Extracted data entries

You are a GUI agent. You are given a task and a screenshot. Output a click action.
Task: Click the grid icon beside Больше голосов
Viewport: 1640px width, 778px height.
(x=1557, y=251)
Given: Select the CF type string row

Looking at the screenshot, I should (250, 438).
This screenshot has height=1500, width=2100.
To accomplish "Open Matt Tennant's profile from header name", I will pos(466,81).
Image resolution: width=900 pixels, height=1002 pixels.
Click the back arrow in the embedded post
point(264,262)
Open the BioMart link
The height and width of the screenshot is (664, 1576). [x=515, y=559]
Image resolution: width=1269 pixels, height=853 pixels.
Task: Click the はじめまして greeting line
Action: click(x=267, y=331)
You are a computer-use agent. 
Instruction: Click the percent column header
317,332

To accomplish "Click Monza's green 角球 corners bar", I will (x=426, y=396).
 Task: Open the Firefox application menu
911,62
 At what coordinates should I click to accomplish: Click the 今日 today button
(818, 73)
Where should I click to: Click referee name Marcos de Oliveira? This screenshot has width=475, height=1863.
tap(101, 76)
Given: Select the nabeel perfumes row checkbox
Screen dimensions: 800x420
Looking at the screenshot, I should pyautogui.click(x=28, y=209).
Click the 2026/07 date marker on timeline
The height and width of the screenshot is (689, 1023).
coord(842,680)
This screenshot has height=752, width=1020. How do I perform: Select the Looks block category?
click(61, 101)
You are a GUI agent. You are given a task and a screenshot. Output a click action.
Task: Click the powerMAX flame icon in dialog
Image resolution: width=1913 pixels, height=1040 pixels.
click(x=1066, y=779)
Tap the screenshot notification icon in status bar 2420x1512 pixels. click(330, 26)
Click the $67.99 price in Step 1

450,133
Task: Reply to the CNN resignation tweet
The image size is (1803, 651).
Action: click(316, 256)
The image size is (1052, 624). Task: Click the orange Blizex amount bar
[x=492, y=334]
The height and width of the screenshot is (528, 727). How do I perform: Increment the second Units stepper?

**What you should do**
Reproduce verbatim the lines of the items from the one containing "This screenshot has height=1500, width=2100." through the end of the items, with both of those end lines included.

**Completed exercise**
This screenshot has height=1500, width=2100.
To accomplish "Open Matt Tennant's profile from header name", I will pos(466,81).
Image resolution: width=900 pixels, height=1002 pixels.
Click the back arrow in the embedded post
point(264,262)
Open the BioMart link
The height and width of the screenshot is (664, 1576). [x=515, y=559]
Image resolution: width=1269 pixels, height=853 pixels.
Task: Click the はじめまして greeting line
Action: click(x=267, y=331)
You are a computer-use agent. 
Instruction: Click the percent column header
317,332

To accomplish "Click Monza's green 角球 corners bar", I will (x=426, y=396).
 Task: Open the Firefox application menu
911,62
 At what coordinates should I click to accomplish: Click the 今日 today button
(818, 73)
Where should I click to: Click referee name Marcos de Oliveira? This screenshot has width=475, height=1863.
tap(101, 76)
Given: Select the nabeel perfumes row checkbox
Screen dimensions: 800x420
Looking at the screenshot, I should pyautogui.click(x=28, y=209).
Click the 2026/07 date marker on timeline
The height and width of the screenshot is (689, 1023).
coord(842,680)
This screenshot has height=752, width=1020. How do I perform: Select the Looks block category?
click(61, 101)
You are a GUI agent. You are given a task and a screenshot. Output a click action.
Task: Click the powerMAX flame icon in dialog
Image resolution: width=1913 pixels, height=1040 pixels.
click(x=1066, y=779)
Tap the screenshot notification icon in status bar 2420x1512 pixels. click(330, 26)
Click the $67.99 price in Step 1

450,133
Task: Reply to the CNN resignation tweet
The image size is (1803, 651).
Action: click(316, 256)
The image size is (1052, 624). Task: Click the orange Blizex amount bar
[x=492, y=334]
The height and width of the screenshot is (528, 727). How do I perform: Increment the second Units stepper?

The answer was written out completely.